More poignant and effective are the sculpture/paintings like Sustained Black with Broken Time and Undertone (2011) that hug and slide around a corner, pieces that suggest a continuation of line while also engaging the architecture and squeezing the walls like a vice. This is where the questions—both formally and conceptually—start to feel richer and deeper, and where we more directly feel the simultaneity of expansion and constriction that recurs in so much of Jones’ work.
But nothing compares to the smallest series, smartly placed front and center of the show: the SHHH, The Red Series (all 2014). These sculptural drawings are made up of noise-canceling instrument cables, with each of the three bookended by endpin jacks that read like suction cups as much as they do fixtures to the wall.
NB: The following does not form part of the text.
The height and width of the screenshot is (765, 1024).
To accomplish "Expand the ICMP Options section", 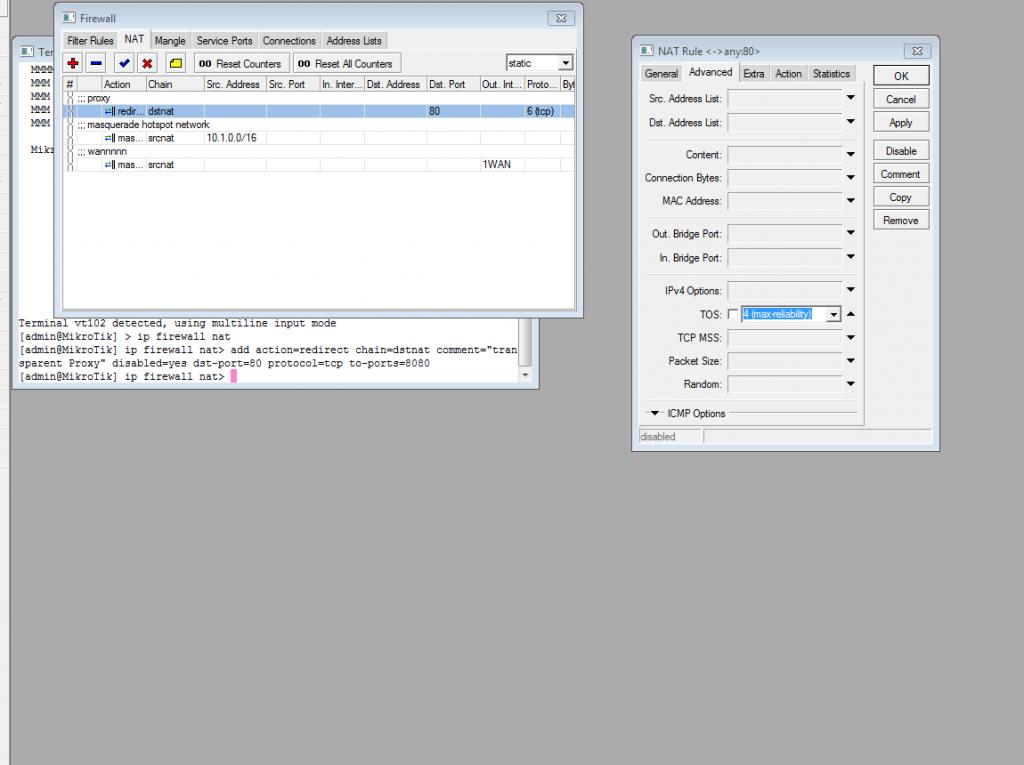I will 655,413.
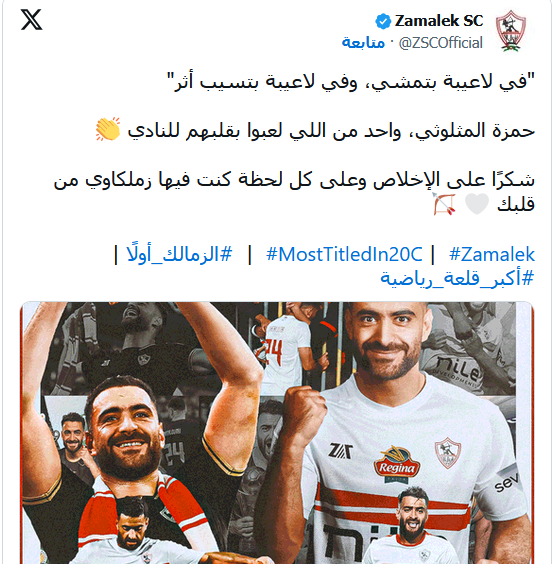Open the #MostTitledIn20C hashtag
554x564 pixels.
344,254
And this is how Jones manifests not only a conduit for sound but also stealthy history navigation, as the wall they’re attached to becomes part of the artwork and also comes into play as a monumental, architectural, minimalist vacuum from which the cables continually suck from and feed. The red cables are effectively a sonic and material channel, the small intestines devouring and regurgitating modernist tropes while telling their own story as contemporary and even anthropomorphic objects.
SHHH, The Red Series #1 drapes and nourishes like an umbilical cord. SHHH, The Red Series #2 coils, bound by flagrant cable ties not only pointing accusingly at the viewer, but also back at the work itself in self-blame. Most riveting is SHHH, The Red Series #3, which winds with abandon and conviction as it’s choked by at least a dozen truncated cable ties riveting down the line like a spinal column. It is important to note that while, yes, the white wall references minimalism, the void, and Rauschenberg’s white paintings, the tubing reconstitutes proto-feminist ideologies a la Eva Hesse with both material and line.
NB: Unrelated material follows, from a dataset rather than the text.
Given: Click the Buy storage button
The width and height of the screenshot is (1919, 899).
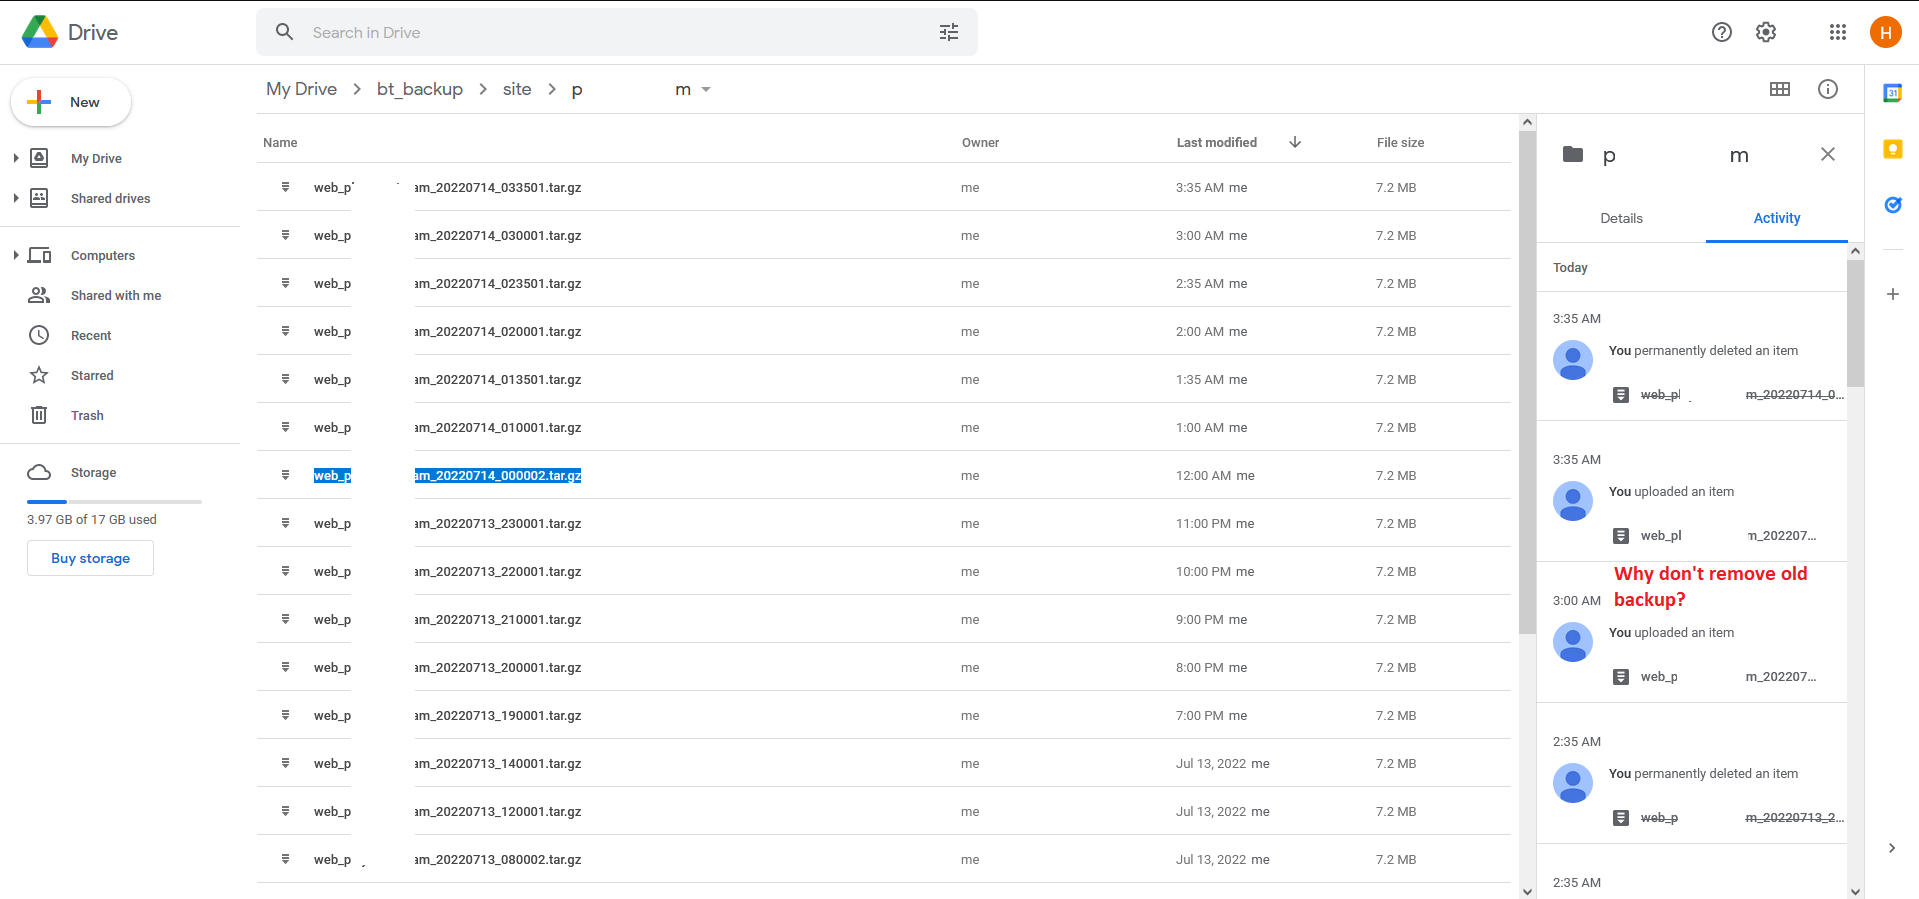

It’s also important to note the sound room, a modest space surrounded by a black, billowing theater curtain with a lush, fat, elliptical wooden bench parked confidently in the middle—an installation unto itself that feels both quaint and epic. Here Jones plays a 30-minute loop of several short sound pieces, and it is here again where, by her way of cutting, slicing, remixing, and extending previously existing sound clips, we’re (delightfully) caught on a stuttering plateau of endless expansion. Particularly heart-wrenching is What a Little Moonlight (2007), where Jones repeats and overlaps the same note of a woman singing in a kind of shivering run that feels somewhere between a conversation and a howl. Its repetition pounds like a pulse, as if the woman singing is sitting right there with us, whispering into our ear, and disappearing like an apparition.
Jennie C. Jones: Compilation is on view at the Contemporary Arts Museum Houston until March 27, 2016.